Apple, Peaches, Pumpkin Pie: These are all things that are delicious, and the New York state legislature is about to do something that’s also tasty as hell.
- Empire State law currently has a “loophole” of sorts, but the Democratic-majority legislature is poised to close it in short order.
- This double jeopardy loophole currently prevents state prosecutors from bringing the same charges against someone who’s received a presidential pardon for equivalent federal crimes.
- Some folks suspect this could give Trump associates—many of whom live, work, and/or may have committed crimes in New York—a free pass if they’re found guilty of certain federal crimes but later are pardoned by Trump.
- Once introduced, the bill closing the loophole is expected to move quickly through the legislature. It could arrive on the governor’s desk in just three weeks.
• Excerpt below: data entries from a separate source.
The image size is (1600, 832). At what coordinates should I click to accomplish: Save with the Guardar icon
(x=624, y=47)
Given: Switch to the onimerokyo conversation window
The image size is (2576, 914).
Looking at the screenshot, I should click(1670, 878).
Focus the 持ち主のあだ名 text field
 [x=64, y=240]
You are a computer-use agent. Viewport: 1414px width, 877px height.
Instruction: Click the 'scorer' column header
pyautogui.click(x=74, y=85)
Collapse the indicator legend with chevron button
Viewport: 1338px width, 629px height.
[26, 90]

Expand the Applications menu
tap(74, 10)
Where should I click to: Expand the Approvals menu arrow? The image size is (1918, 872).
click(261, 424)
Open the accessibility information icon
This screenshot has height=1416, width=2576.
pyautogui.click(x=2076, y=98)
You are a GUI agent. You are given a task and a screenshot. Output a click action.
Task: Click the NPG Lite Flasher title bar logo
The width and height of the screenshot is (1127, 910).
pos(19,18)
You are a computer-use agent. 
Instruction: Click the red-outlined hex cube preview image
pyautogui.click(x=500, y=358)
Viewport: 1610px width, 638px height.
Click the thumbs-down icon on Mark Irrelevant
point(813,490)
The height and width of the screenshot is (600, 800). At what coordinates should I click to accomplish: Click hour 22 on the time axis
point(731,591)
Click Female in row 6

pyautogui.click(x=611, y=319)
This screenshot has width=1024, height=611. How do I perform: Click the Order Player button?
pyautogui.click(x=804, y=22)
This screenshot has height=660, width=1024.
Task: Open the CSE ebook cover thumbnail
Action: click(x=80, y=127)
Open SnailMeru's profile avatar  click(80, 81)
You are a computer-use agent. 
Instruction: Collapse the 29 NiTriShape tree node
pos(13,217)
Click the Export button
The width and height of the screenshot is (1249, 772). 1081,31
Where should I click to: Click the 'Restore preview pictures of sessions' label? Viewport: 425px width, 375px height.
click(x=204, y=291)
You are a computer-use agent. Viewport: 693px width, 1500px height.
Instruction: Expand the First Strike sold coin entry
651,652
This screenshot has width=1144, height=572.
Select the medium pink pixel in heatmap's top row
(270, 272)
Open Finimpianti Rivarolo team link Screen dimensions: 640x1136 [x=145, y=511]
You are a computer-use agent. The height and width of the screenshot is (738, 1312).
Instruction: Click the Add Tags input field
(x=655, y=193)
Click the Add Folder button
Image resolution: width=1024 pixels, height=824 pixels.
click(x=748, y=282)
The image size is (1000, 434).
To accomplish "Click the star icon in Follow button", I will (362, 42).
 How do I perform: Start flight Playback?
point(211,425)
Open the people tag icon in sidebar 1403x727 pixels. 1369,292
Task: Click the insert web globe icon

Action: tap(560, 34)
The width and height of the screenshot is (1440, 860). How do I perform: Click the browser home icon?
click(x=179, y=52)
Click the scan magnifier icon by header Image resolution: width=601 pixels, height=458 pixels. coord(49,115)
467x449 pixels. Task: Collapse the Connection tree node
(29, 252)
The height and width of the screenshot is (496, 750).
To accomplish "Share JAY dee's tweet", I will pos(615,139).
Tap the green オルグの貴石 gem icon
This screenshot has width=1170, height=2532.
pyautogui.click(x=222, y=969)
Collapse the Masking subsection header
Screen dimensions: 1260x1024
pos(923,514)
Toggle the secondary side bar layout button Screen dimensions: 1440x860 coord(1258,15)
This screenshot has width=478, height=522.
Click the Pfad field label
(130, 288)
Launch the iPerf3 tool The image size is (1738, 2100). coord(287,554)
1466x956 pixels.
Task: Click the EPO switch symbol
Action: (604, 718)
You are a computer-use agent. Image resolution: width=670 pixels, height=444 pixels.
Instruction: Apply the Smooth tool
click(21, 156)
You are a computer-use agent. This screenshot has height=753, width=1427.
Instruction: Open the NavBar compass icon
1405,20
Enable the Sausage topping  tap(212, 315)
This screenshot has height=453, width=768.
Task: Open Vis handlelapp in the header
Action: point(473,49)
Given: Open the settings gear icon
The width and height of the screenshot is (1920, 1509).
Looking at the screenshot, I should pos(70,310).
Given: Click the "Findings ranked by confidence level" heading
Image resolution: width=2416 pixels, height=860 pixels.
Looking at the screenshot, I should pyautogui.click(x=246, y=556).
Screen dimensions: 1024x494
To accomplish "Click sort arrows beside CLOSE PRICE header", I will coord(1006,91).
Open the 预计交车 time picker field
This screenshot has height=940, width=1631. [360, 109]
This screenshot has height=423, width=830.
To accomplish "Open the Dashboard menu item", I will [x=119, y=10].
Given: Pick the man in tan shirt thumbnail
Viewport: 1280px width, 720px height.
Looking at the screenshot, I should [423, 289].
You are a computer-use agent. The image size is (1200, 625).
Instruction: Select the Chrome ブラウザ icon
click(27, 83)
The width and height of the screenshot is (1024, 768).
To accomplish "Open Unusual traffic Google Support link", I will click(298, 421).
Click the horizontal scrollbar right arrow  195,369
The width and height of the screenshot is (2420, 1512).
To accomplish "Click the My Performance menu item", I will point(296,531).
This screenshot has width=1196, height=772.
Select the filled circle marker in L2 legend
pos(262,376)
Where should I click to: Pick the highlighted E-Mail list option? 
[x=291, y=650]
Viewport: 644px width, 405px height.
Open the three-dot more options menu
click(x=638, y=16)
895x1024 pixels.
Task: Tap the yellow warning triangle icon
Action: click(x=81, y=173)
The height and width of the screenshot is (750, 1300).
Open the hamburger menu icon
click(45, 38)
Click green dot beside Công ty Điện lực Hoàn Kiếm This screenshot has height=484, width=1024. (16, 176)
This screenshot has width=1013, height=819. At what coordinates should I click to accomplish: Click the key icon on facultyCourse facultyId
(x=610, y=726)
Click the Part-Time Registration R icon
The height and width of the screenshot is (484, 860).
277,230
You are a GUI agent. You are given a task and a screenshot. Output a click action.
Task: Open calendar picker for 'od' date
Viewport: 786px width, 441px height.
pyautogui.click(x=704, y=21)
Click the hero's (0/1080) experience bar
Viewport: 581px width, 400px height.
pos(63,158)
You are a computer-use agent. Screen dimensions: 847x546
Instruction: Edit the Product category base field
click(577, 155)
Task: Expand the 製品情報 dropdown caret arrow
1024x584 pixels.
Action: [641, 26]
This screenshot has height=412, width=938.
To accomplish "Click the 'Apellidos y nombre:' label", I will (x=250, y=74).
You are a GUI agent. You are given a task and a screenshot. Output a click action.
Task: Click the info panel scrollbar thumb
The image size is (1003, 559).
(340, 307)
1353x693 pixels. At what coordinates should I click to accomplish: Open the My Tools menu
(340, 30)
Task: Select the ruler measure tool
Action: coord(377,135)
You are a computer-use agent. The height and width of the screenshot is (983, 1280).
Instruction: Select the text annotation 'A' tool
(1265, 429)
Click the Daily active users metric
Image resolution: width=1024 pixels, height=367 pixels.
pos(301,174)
… hopefully before any more big Mueller indictments drop …?
Country Pie: Speaking of New York, Republican lawmakers in Kansas apparently have so much time on their hands that they’re passing resolutions just to tell their New York counterparts how much they suck.
- Just a few weeks ago, the Democratic-majority New York legislature passed a landmark new law expanding and affirming abortion rights in the state.
- But just in their state. Not in any other states.
- Like, for instance, Kansas.
- But the GOP-controlled Kansas legislature took it upon themselves to let Empire State lawmakers know how mad they are about it.
- Two hours of valuable legislative time was used to debate the resolution condemning New York lawmakers, which one lawmaker rightly pointed out will be ignored (my money’s on it getting publicly ridiculed TBH).
- But one Democratic state representative shut everything down when she rose to address the state House.
- Rep. Elizabeth Bishop publicly revealed the story of her own abortion, which probably saved her life when her second pregnancy went terribly wrong.
- “These are difficult decisions, and they should remain between a woman and her doctor and her religious advisers,” she said.
Do I really need to even tell you that the Kansas House passed the resolution anyway?
Bye Bye, Mr. Harasser Guy: Another Democratic Nevada state lawmaker has resigned.
byeeeeeeeeeeee
3.14 percent chance this bill passes: A Democrat in Georgia plans to introduce a Testicular Bill of Rights this week.
- Rep. Dar’shun Kendrick conceived the legislation in response to the “heartbeat bill” banning abortion at six weeks that passed the House last week.
- … never mind that many women don’t even know that they’re pregnant at just six weeks.
- And of course there’s the broader point that lawmakers should have no part in medical procedures and decisions that should be between a woman and her doctor.
- Kendrick’s thought was pretty much: Hey, if these men are so into regulating women’s bodies and health, maybe they should try having theirs regulated, too.
- She proposes the following:
- Require men to get permission from their sexual partner before obtaining a prescription for erectile dysfunction medication.
- Ban vasectomy procedures in Georgia and penalize doctors who perform them.
- Make having sex without a condom an “aggravated assault” crime for men.
- Require men to begin paying child support when the woman is six weeks and one day pregnant per a paternity test required at the same time.
- Create a 24-hour “waiting period” for men who wish to purchase porn or sex toys in the state of Georgia.
- Given all the regulations men seem to enjoy placing on contraception and abortion and other issues that affect women exclusively, this doesn’t seem that unfair TBH.
Welp, that’s all for this week. Given that today’s basically a holiday (or should be—eating pie is serious business), you should go ahead and take tomorrow off to nurse your sugar hangover. Besides, tomorrow’s the Ides of March, and everyone knows that’s a dangerous day to, like, do stuff. Especially if your name happens to be Caesar. So yeah, let’s call it a week. Just print this out and show it to your boss, I’m sure she won’t mind.